= Charles E. Weir =

American chemist and physicist

Charles E. Weir (September 29, 1911–April 4, 1987) was an American chemist and physicist known for being one of the four co-inventors of the diamond anvil cell at the National Bureau of Standards in 1957, with Alvin Van Valkenburg, Ellis Lippincott and Elmer Bunting. Weir had the principal role in designing the first diamond anvil cell, and built it by hand using the machining tools available in his lab. The original device was first described in a paper on high-pressure infrared absorption measurements of calcium carbonate. Later, Weir collaborated in the development of diamond anvil cells for powder and single-crystal X-ray diffraction.
==Early life and education==
Weir was born in Washington, DC in 1911 and attended Dunbar High School (Washington, D.C.), where he graduated first in his class in 1929. That same year, Weir was chosen by Oscar Stanton De Priest as one of four nominees for the US Naval Academy in Annapolis, where he passed the entrance exam, but failed the vision test.
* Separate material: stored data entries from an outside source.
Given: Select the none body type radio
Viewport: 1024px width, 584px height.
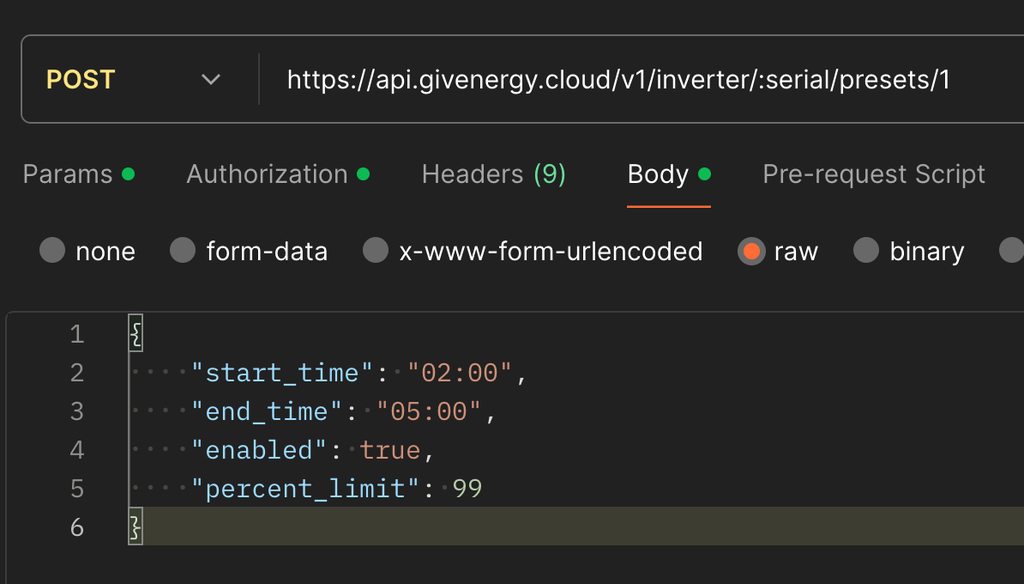Looking at the screenshot, I should (x=52, y=251).
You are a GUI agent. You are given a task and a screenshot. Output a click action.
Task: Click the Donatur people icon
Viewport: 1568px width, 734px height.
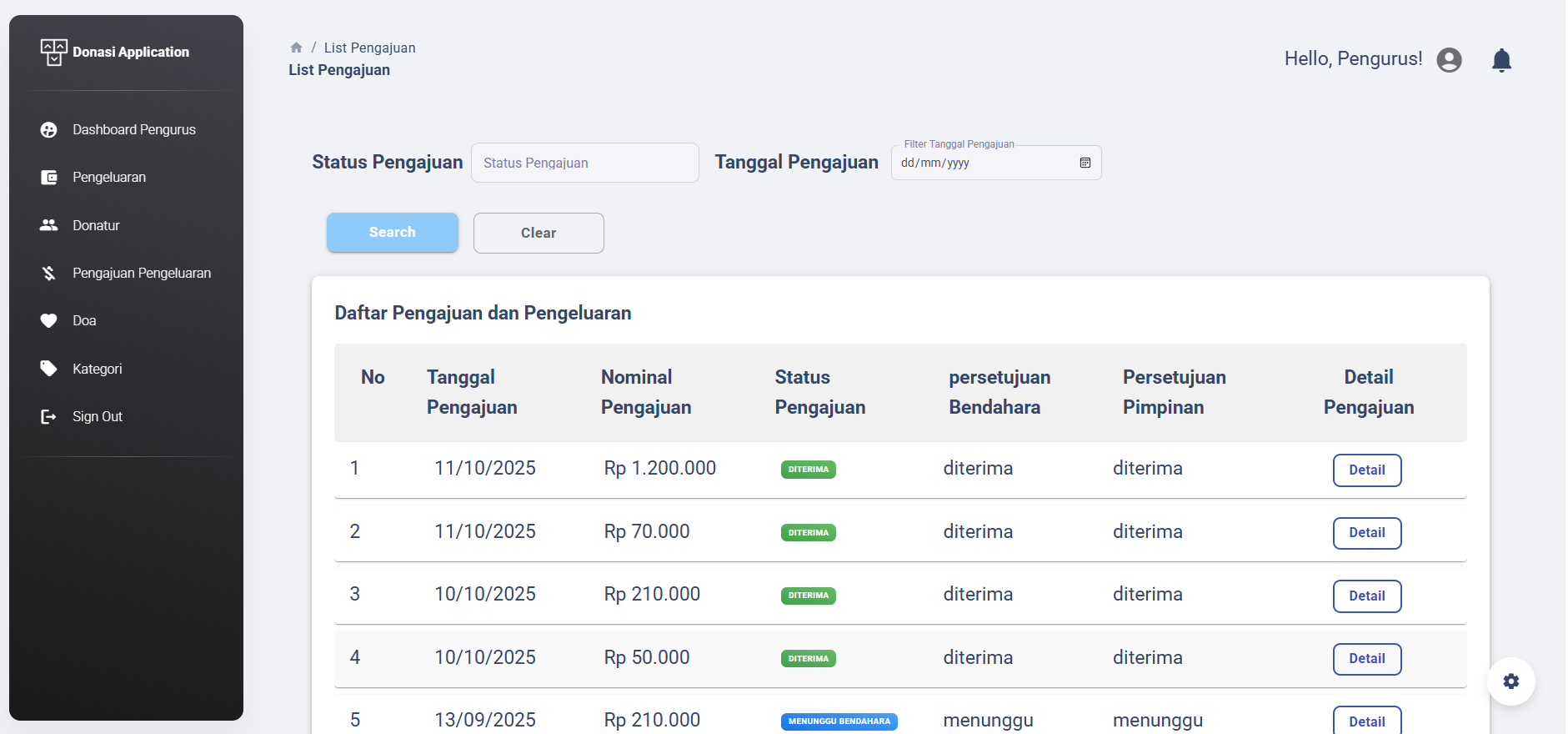click(49, 225)
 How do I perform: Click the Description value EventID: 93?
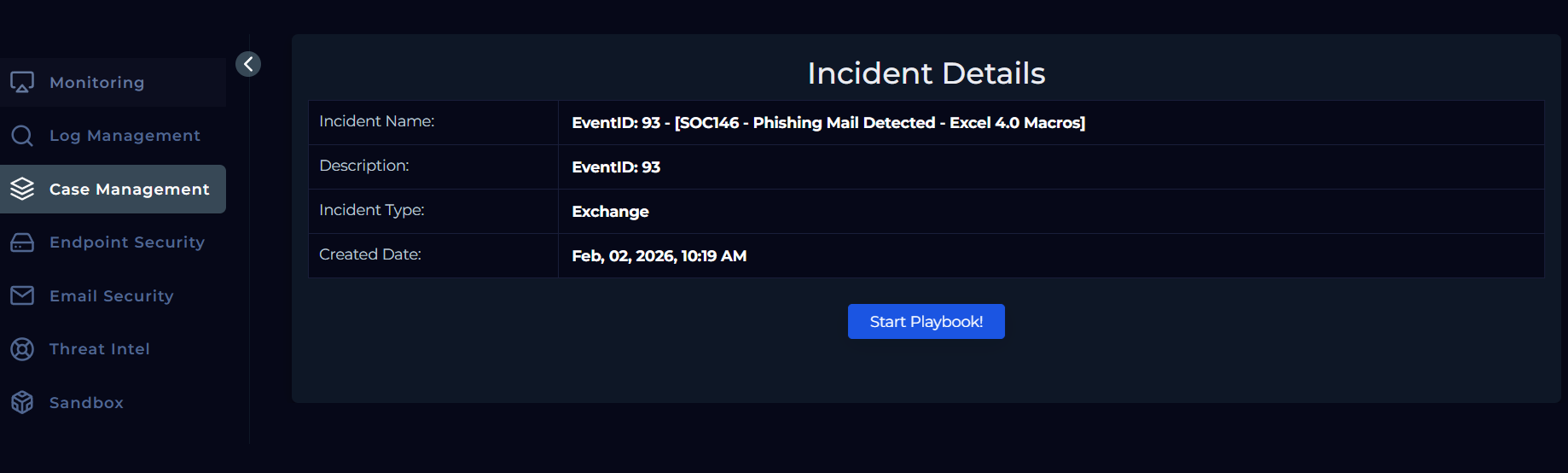[616, 167]
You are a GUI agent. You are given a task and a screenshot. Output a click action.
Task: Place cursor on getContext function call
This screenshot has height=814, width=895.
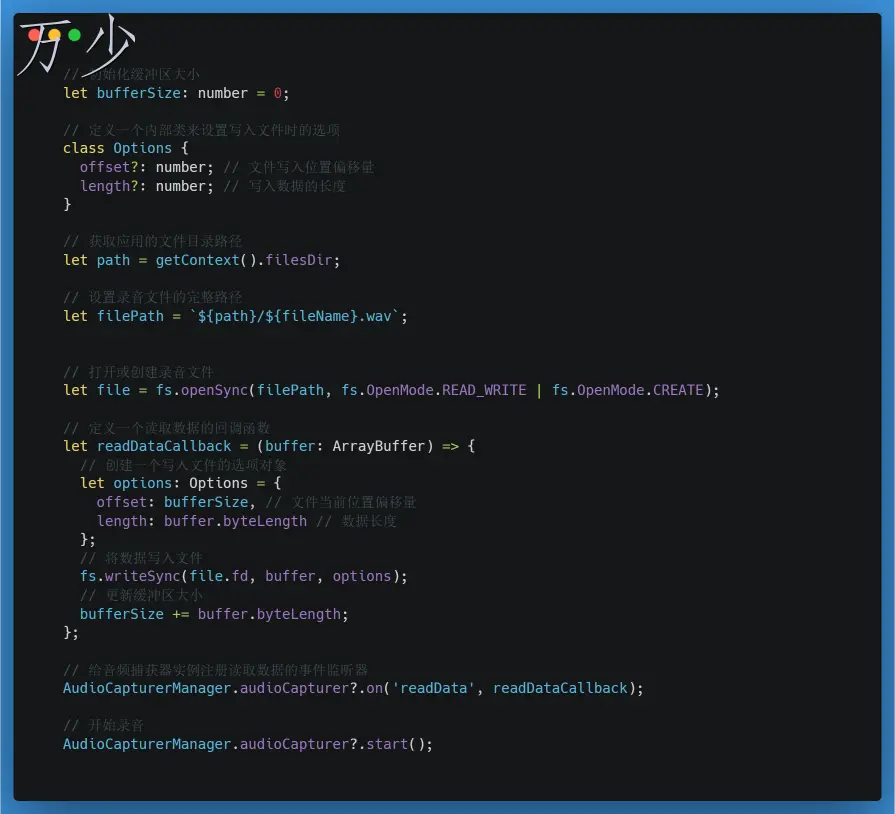coord(197,260)
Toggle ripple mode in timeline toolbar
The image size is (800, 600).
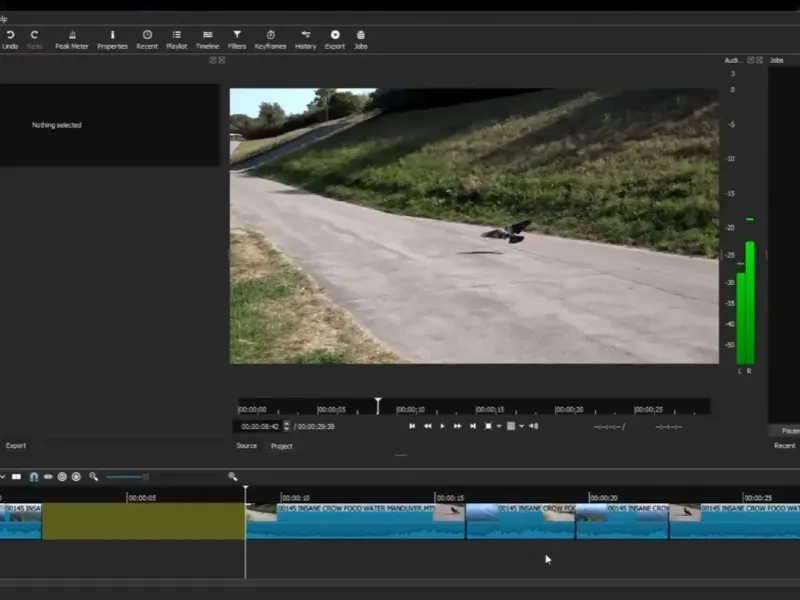pos(62,477)
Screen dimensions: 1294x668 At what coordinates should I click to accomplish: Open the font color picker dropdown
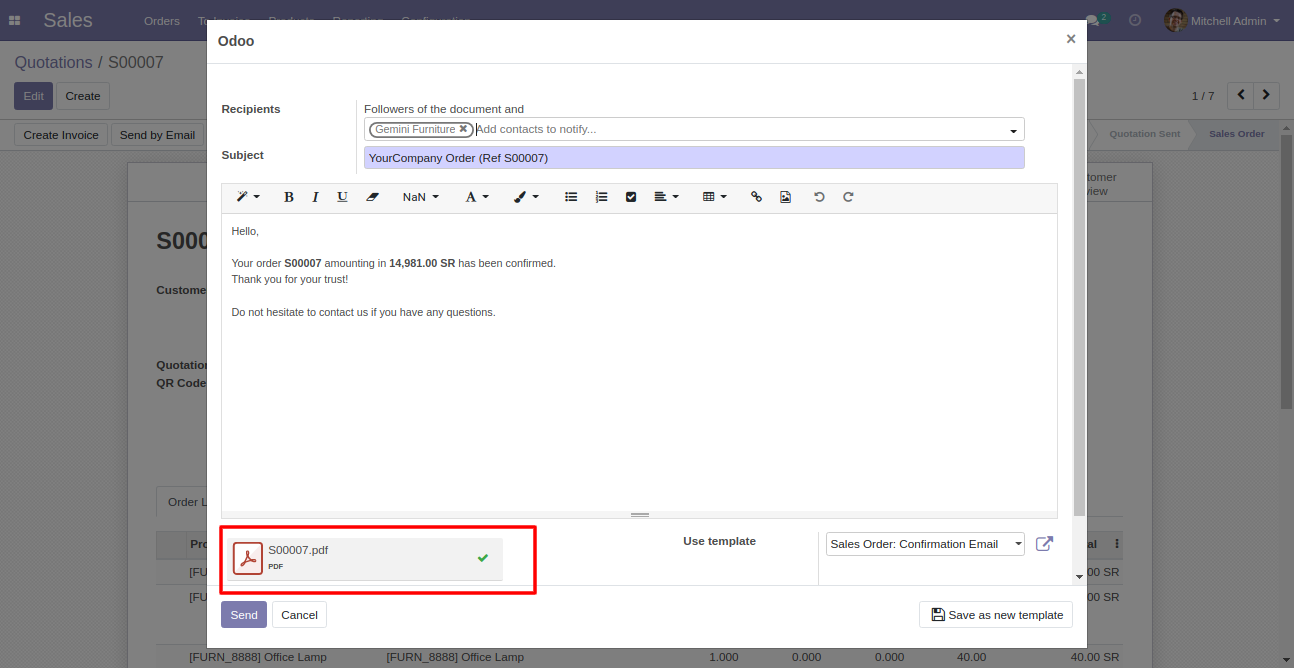(477, 197)
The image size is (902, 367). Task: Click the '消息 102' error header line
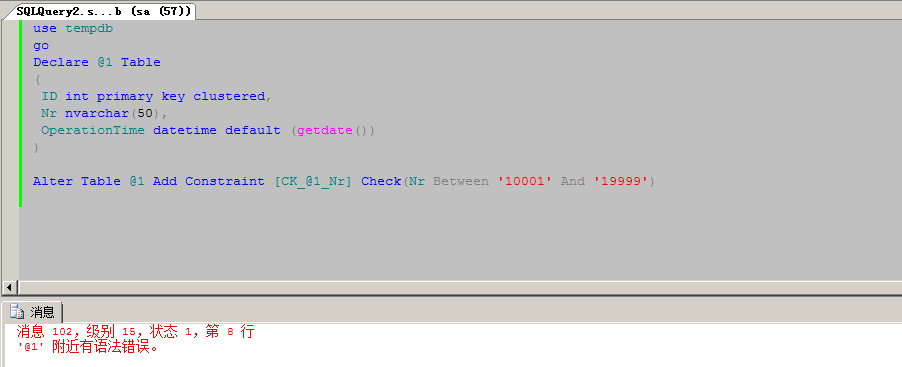click(x=135, y=332)
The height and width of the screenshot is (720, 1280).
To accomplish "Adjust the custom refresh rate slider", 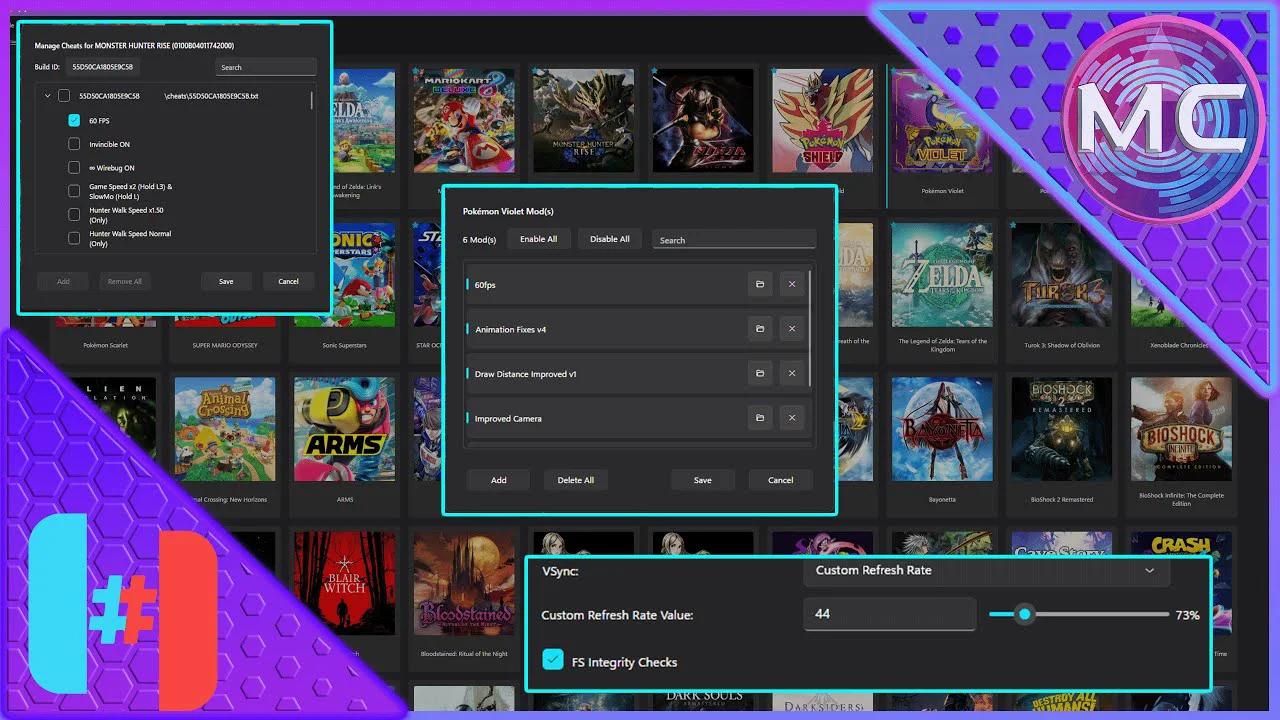I will click(1023, 614).
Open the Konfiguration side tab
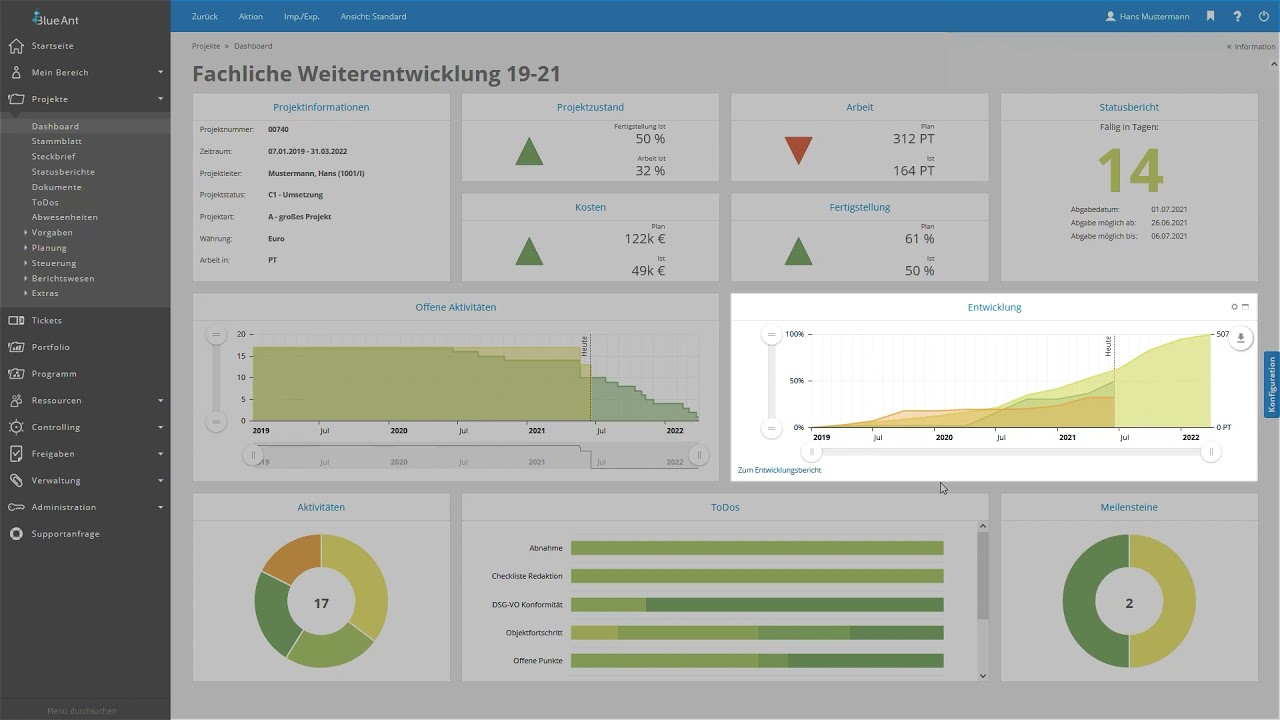Screen dimensions: 1280x720 1272,385
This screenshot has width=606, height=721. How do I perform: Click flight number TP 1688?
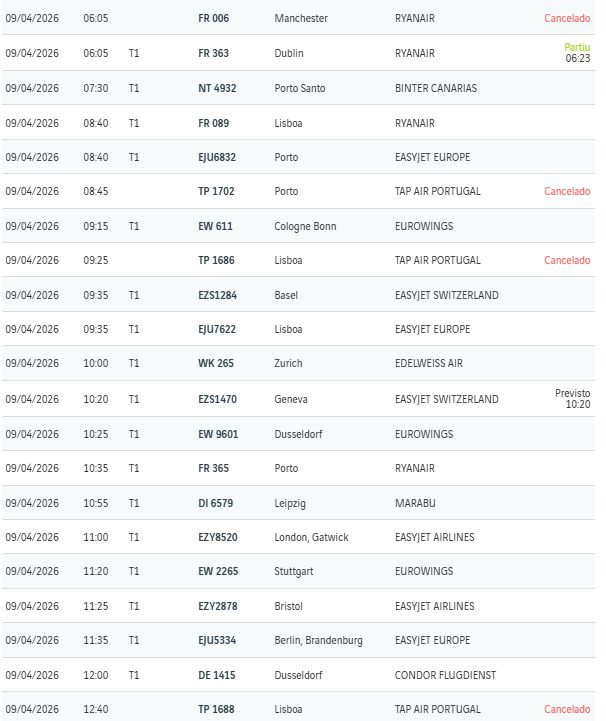(x=216, y=709)
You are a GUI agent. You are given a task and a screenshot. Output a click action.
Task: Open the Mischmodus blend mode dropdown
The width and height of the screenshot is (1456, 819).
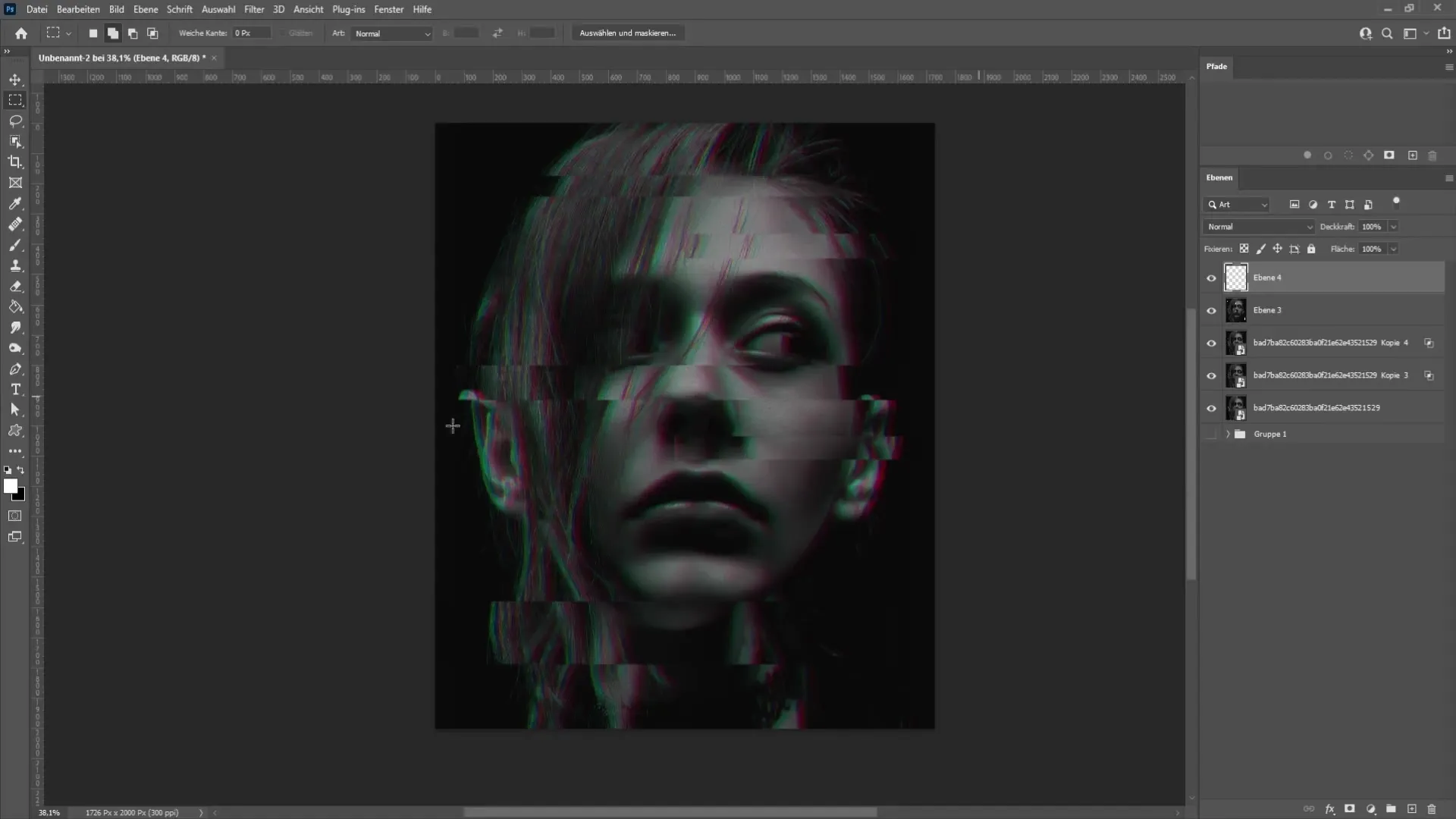[x=1258, y=226]
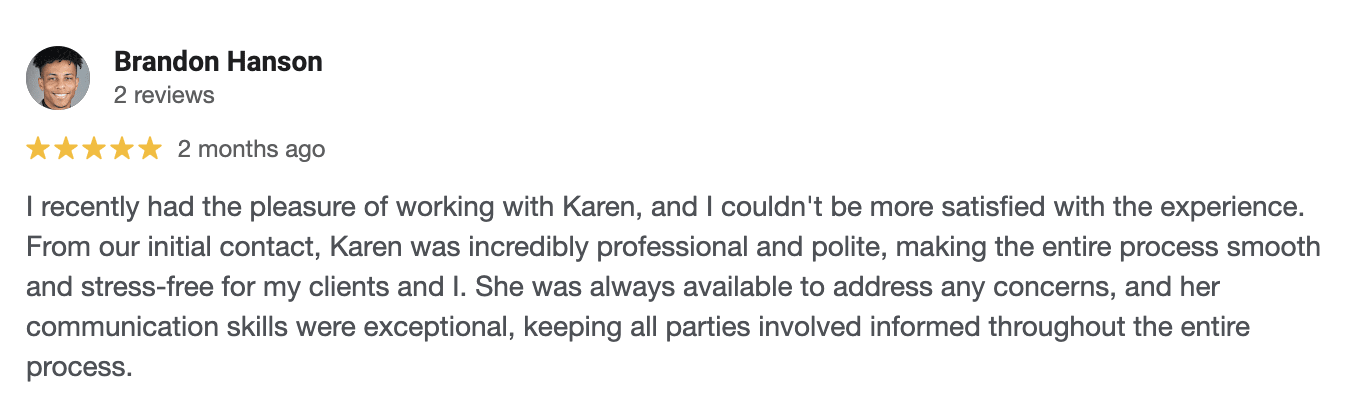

He instead attended the University of Chicago, where he obtained a B.S. in chemistry in 1932. Weir then obtained an M.S. in physical chemistry at Howard University, taught there for a few years, and went to Caltech in 1937 to pursue a Ph.D. in physics. He withdrew in 1940 due to illness, and began his career at the National Bureau of Standards in 1943.

==Career==
Shortly before he began working on the development of the diamond anvil cell, Weir worked in the Leather Section at the National Bureau of Standards, where he developed a piston/cylinder device for high pressure experiments on leather and similar materials. He then used this device for unfunded discretionary work on the compressibility of (and phase transitions in) many other materials. Ultimately, this discretionary work brought him into contact with Alvin Van Valkenburg (a mineralogist by training), who was also pursuing high-pressure research at the National Bureau of Standards, along with Ellis Lippincott from the University of Maryland, College Park and Elmer Bunting from the National Bureau of Standards. After a failed experiment that involved compressing a sample with a diamond piston inserted into a cylindrical hole bored into a 7.5 carat diamond crystal, Weir proposed an opposed anvil device that would take advantage of the high compressive strength of diamond (as opposed to its less impressive tensile strength) to perform infrared absorption measurements at high pressure. In 1958, Weir took the lead role in designing the first diamond anvil cell, and fabricated it himself using the tools available to him in the laboratory.

==Later life and death==
Charles Weir retired from the National Bureau of Standards in 1970 and later moved to San Luis Obispo, California. He died on April 4, 1987.